I glanced at the map on the seat. I reckoned it still another thirty miles, maybe more, to Michael, up in Marfa. 

The cell on the passenger seat was stone dead—no signal. Nate's M9 beside it, butting up against the seat back. 

I thought of my own gun. That Steven died with. They must've had to prise it from his hand. 

I pushed the image from my mind.

When I left the Corps, I requested to keep my side-arm. Nate'd done the same. We bought 'em—both bought our pistols; a mark, what it was, on a day in Iraq. A day we couldn't ever forget. 

9mm Beretta. A symbol, a weapon of last resort. 

Marine carries a pistol, it's not a fighting gun, but for self-defense. Bringing that thing on a robbery was my way of making sure I'd never use it. I never would have.

Steven wanted to carry Nate's. What was I going to tell him? 

I stared out the windshield at the ground ahead, rising sharp.

That day in Iraq changed our lives. Nothing would ever be the same.

Steven had to carry his brother's gun.

I flicked a gear down. Steered a way up a pile of loose rock and scree. Engine whining, the truck slipping and baulking, tires spitting stones. Then it cut on me. It died, caught again—and lurched forward. 

I hit the brake. 

I glanced behind, to the foot of the slope below, the motor hunting. 

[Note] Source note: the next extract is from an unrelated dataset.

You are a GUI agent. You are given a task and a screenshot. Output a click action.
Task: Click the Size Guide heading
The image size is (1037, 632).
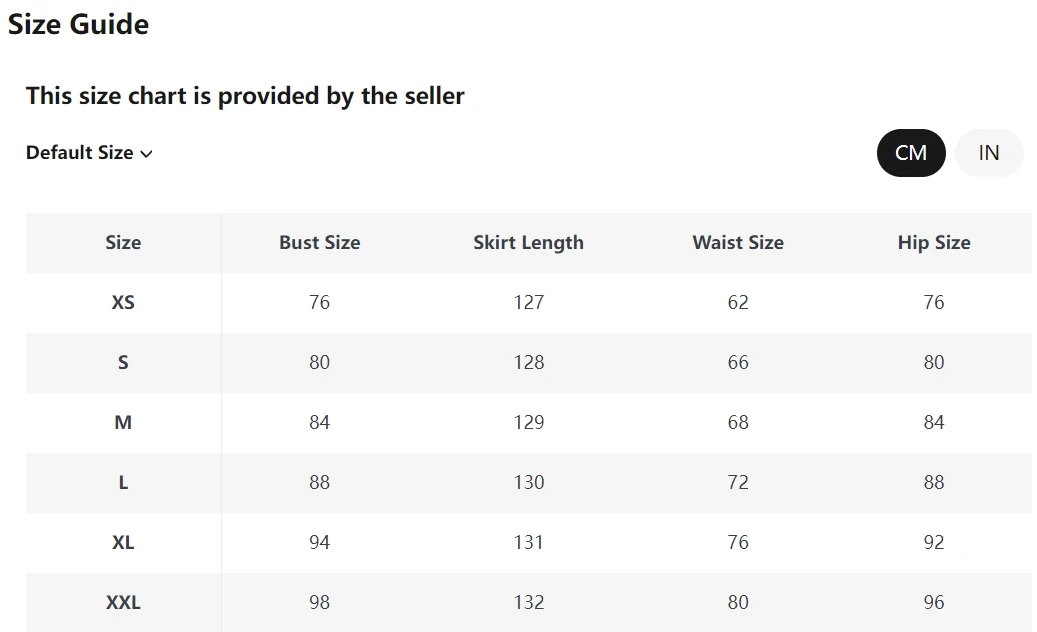(x=78, y=24)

There was an overhang of rock—a stand of evergreen sumac.

I stuck her into neutral. Rolled back down. Nothing to do but try to hide the truck as best I could under the thin grown trees. The motor cut a last time. I switched off and pulled out the keys.

Waves of heat blasted off the desert scrub. I jumped out, climbed in back, unlocked the tool chest, sun biting into my skin. 

Inside the tool chest were two full water bottles—desert habit I never break. There was a back pack—I ripped it open, stuffed in the water bottles, extra clothing, a jacket. 

From the cab I took Nate’s gun, the cell phone, my road map. 

Nothing else for it. On foot I could make myself a son-of-a-bitch to find. I reckoned Marfa at thirty to forty miles north. How long it'd take to reach would depend on the lie of the land. I'd have to pace it.

I scrambled my way up the pile of scree. At the top, I took a bearing north, the best I could. 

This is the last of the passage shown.